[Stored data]
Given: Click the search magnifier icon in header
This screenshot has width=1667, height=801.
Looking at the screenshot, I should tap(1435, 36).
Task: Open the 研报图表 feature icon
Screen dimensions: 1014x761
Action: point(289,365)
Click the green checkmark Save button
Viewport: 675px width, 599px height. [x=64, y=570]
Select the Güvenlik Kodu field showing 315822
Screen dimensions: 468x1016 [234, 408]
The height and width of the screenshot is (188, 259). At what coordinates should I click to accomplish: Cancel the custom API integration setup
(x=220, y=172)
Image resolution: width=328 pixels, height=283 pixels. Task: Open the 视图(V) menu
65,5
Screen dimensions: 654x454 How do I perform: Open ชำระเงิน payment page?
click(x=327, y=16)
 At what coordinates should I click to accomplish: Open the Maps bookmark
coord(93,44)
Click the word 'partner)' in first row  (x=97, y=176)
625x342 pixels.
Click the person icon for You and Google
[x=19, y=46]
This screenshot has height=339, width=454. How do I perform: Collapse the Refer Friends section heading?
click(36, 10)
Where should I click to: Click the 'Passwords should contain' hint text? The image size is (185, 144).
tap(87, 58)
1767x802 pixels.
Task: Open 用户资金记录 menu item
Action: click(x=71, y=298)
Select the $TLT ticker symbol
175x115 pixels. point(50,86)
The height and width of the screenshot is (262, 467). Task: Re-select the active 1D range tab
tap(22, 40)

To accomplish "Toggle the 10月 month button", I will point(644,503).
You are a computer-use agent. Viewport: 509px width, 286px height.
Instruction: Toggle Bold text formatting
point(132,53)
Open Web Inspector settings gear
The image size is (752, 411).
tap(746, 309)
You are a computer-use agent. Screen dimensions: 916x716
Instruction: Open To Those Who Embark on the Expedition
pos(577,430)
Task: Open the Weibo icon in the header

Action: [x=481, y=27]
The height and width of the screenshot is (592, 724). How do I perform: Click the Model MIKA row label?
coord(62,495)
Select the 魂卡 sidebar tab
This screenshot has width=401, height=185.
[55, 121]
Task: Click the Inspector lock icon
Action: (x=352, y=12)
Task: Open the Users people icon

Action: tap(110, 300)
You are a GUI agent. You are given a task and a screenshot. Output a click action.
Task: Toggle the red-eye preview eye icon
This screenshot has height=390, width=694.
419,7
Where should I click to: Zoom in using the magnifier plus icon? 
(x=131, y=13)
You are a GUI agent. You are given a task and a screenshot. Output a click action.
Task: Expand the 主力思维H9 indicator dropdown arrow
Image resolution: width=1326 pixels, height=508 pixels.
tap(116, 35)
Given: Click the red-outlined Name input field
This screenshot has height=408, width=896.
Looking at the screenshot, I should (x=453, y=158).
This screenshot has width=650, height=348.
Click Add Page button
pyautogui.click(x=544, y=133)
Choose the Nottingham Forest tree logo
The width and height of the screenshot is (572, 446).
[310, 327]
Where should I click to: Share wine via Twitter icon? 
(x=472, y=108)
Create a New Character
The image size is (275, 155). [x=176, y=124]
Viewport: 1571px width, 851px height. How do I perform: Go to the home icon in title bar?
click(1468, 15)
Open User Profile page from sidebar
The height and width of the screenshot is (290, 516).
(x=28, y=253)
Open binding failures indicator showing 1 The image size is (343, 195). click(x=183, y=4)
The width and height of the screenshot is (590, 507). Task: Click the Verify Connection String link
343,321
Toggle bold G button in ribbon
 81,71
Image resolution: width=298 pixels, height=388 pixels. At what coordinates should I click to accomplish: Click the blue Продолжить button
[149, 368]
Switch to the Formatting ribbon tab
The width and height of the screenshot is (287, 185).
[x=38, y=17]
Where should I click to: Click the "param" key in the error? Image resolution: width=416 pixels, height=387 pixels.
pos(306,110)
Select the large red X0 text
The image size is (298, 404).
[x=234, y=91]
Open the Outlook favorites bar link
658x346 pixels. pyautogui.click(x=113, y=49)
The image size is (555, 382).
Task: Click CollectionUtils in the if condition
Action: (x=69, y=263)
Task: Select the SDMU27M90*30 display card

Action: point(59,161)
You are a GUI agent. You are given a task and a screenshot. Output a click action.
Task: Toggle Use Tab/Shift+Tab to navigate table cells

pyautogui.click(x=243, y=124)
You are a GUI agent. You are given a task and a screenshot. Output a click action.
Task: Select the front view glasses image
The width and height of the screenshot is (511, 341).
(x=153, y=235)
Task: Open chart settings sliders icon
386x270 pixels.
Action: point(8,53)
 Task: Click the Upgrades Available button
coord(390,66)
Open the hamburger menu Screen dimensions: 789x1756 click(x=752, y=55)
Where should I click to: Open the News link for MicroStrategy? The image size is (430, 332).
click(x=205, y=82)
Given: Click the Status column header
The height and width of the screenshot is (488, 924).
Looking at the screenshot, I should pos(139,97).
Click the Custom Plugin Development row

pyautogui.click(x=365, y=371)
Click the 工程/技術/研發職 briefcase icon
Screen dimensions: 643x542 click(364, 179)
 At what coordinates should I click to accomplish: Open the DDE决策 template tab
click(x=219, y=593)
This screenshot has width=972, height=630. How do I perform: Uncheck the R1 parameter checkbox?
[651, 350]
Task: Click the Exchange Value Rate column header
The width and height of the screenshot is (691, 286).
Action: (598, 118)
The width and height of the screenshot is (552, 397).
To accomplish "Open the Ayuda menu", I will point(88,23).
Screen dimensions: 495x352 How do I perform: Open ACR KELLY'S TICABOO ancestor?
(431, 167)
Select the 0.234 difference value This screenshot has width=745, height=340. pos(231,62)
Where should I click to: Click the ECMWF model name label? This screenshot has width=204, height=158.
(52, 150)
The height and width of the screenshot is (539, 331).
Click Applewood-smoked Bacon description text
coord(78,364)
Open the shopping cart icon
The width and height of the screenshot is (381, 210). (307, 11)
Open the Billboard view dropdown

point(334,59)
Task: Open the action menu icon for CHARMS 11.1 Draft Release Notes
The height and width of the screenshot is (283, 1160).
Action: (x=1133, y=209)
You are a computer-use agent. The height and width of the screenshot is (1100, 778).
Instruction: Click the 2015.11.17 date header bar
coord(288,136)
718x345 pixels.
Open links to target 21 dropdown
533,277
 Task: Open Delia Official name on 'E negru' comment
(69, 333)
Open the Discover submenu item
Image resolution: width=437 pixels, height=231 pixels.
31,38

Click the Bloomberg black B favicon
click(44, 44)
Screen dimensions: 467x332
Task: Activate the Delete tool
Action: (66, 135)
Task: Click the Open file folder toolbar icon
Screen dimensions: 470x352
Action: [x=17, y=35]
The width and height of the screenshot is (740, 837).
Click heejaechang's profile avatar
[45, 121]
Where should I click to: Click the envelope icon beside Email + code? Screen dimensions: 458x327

▸ EXERCISE INSTRUCTIONS
Give every entry again, character for character.

▸ OUTPUT
Given: Click the search magnifier icon in header
This screenshot has width=1667, height=801.
Looking at the screenshot, I should tap(1435, 36).
Task: Open the 研报图表 feature icon
Screen dimensions: 1014x761
Action: point(289,365)
Click the green checkmark Save button
Viewport: 675px width, 599px height. [x=64, y=570]
Select the Güvenlik Kodu field showing 315822
Screen dimensions: 468x1016 [234, 408]
The height and width of the screenshot is (188, 259). At what coordinates should I click to accomplish: Cancel the custom API integration setup
(x=220, y=172)
Image resolution: width=328 pixels, height=283 pixels. Task: Open the 视图(V) menu
65,5
Screen dimensions: 654x454 How do I perform: Open ชำระเงิน payment page?
click(x=327, y=16)
 At what coordinates should I click to accomplish: Open the Maps bookmark
coord(93,44)
Click the word 'partner)' in first row  (x=97, y=176)
625x342 pixels.
Click the person icon for You and Google
[x=19, y=46]
This screenshot has height=339, width=454. How do I perform: Collapse the Refer Friends section heading?
click(36, 10)
Where should I click to: Click the 'Passwords should contain' hint text? The image size is (185, 144).
tap(87, 58)
1767x802 pixels.
Task: Open 用户资金记录 menu item
Action: click(x=71, y=298)
Select the $TLT ticker symbol
175x115 pixels. point(50,86)
The height and width of the screenshot is (262, 467). Task: Re-select the active 1D range tab
tap(22, 40)

To accomplish "Toggle the 10月 month button", I will point(644,503).
You are a computer-use agent. Viewport: 509px width, 286px height.
Instruction: Toggle Bold text formatting
point(132,53)
Open Web Inspector settings gear
The image size is (752, 411).
tap(746, 309)
You are a computer-use agent. Screen dimensions: 916x716
Instruction: Open To Those Who Embark on the Expedition
pos(577,430)
Task: Open the Weibo icon in the header

Action: [x=481, y=27]
The height and width of the screenshot is (592, 724). How do I perform: Click the Model MIKA row label?
coord(62,495)
Select the 魂卡 sidebar tab
This screenshot has width=401, height=185.
[55, 121]
Task: Click the Inspector lock icon
Action: (x=352, y=12)
Task: Open the Users people icon

Action: tap(110, 300)
You are a GUI agent. You are given a task and a screenshot. Output a click action.
Task: Toggle the red-eye preview eye icon
This screenshot has height=390, width=694.
419,7
Where should I click to: Zoom in using the magnifier plus icon? 
(x=131, y=13)
You are a GUI agent. You are given a task and a screenshot. Output a click action.
Task: Expand the 主力思维H9 indicator dropdown arrow
Image resolution: width=1326 pixels, height=508 pixels.
tap(116, 35)
Given: Click the red-outlined Name input field
This screenshot has height=408, width=896.
Looking at the screenshot, I should (x=453, y=158).
This screenshot has width=650, height=348.
Click Add Page button
pyautogui.click(x=544, y=133)
Choose the Nottingham Forest tree logo
The width and height of the screenshot is (572, 446).
[310, 327]
Where should I click to: Share wine via Twitter icon? 
(x=472, y=108)
Create a New Character
The image size is (275, 155). [x=176, y=124]
Viewport: 1571px width, 851px height. How do I perform: Go to the home icon in title bar?
click(1468, 15)
Open User Profile page from sidebar
The height and width of the screenshot is (290, 516).
(x=28, y=253)
Open binding failures indicator showing 1 The image size is (343, 195). click(x=183, y=4)
The width and height of the screenshot is (590, 507). Task: Click the Verify Connection String link
343,321
Toggle bold G button in ribbon
 81,71
Image resolution: width=298 pixels, height=388 pixels. At what coordinates should I click to accomplish: Click the blue Продолжить button
[149, 368]
Switch to the Formatting ribbon tab
The width and height of the screenshot is (287, 185).
[x=38, y=17]
Where should I click to: Click the "param" key in the error? Image resolution: width=416 pixels, height=387 pixels.
pos(306,110)
Select the large red X0 text
The image size is (298, 404).
[x=234, y=91]
Open the Outlook favorites bar link
658x346 pixels. pyautogui.click(x=113, y=49)
The image size is (555, 382).
Task: Click CollectionUtils in the if condition
Action: (x=69, y=263)
Task: Select the SDMU27M90*30 display card

Action: point(59,161)
You are a GUI agent. You are given a task and a screenshot. Output a click action.
Task: Toggle Use Tab/Shift+Tab to navigate table cells

pyautogui.click(x=243, y=124)
You are a GUI agent. You are given a task and a screenshot. Output a click action.
Task: Select the front view glasses image
The width and height of the screenshot is (511, 341).
(x=153, y=235)
Task: Open chart settings sliders icon
386x270 pixels.
Action: point(8,53)
 Task: Click the Upgrades Available button
coord(390,66)
Open the hamburger menu Screen dimensions: 789x1756 click(x=752, y=55)
Where should I click to: Open the News link for MicroStrategy? The image size is (430, 332).
click(x=205, y=82)
Given: Click the Status column header
The height and width of the screenshot is (488, 924).
Looking at the screenshot, I should pos(139,97).
Click the Custom Plugin Development row

pyautogui.click(x=365, y=371)
Click the 工程/技術/研發職 briefcase icon
Screen dimensions: 643x542 click(364, 179)
 At what coordinates should I click to accomplish: Open the DDE决策 template tab
click(x=219, y=593)
This screenshot has width=972, height=630. How do I perform: Uncheck the R1 parameter checkbox?
[651, 350]
Task: Click the Exchange Value Rate column header
The width and height of the screenshot is (691, 286).
Action: (598, 118)
The width and height of the screenshot is (552, 397).
To accomplish "Open the Ayuda menu", I will point(88,23).
Screen dimensions: 495x352 How do I perform: Open ACR KELLY'S TICABOO ancestor?
(431, 167)
Select the 0.234 difference value This screenshot has width=745, height=340. pos(231,62)
Where should I click to: Click the ECMWF model name label? This screenshot has width=204, height=158.
(52, 150)
The height and width of the screenshot is (539, 331).
Click Applewood-smoked Bacon description text
coord(78,364)
Open the shopping cart icon
The width and height of the screenshot is (381, 210). (307, 11)
Open the Billboard view dropdown

point(334,59)
Task: Open the action menu icon for CHARMS 11.1 Draft Release Notes
The height and width of the screenshot is (283, 1160).
Action: (x=1133, y=209)
You are a computer-use agent. The height and width of the screenshot is (1100, 778).
Instruction: Click the 2015.11.17 date header bar
coord(288,136)
718x345 pixels.
Open links to target 21 dropdown
533,277
 Task: Open Delia Official name on 'E negru' comment
(69, 333)
Open the Discover submenu item
Image resolution: width=437 pixels, height=231 pixels.
31,38

Click the Bloomberg black B favicon
click(44, 44)
Screen dimensions: 467x332
Task: Activate the Delete tool
Action: (66, 135)
Task: Click the Open file folder toolbar icon
Screen dimensions: 470x352
Action: [x=17, y=35]
The width and height of the screenshot is (740, 837).
Click heejaechang's profile avatar
[45, 121]
Where should I click to: Click the envelope icon beside Email + code? Screen dimensions: 458x327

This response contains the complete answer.